▶ Task requirements
Lines from the one containing "At what coordinates" through the last line of the records below need to be repeated exactly; nothing else, and no pictures.
BEGIN Information shown
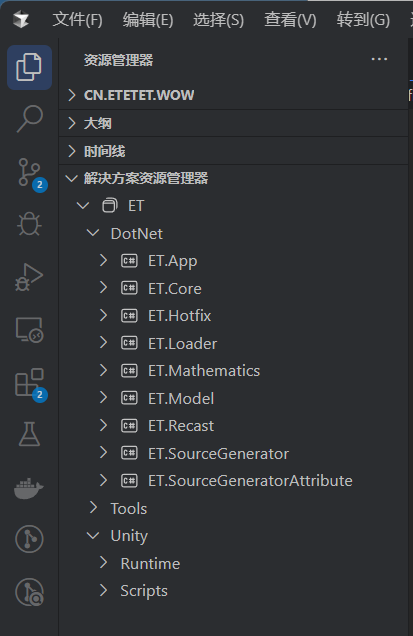Click the bug-shaped debug icon
The height and width of the screenshot is (636, 413).
click(x=29, y=223)
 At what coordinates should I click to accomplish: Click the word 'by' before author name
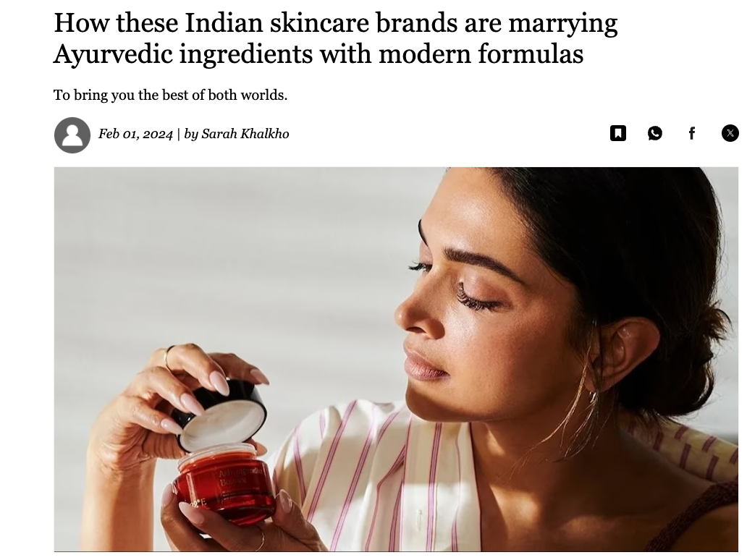click(x=191, y=134)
END Information shown
▶ Result of the exercise
 At what coordinates should I click to accomplish: Click the word 'by' before author name
click(x=191, y=134)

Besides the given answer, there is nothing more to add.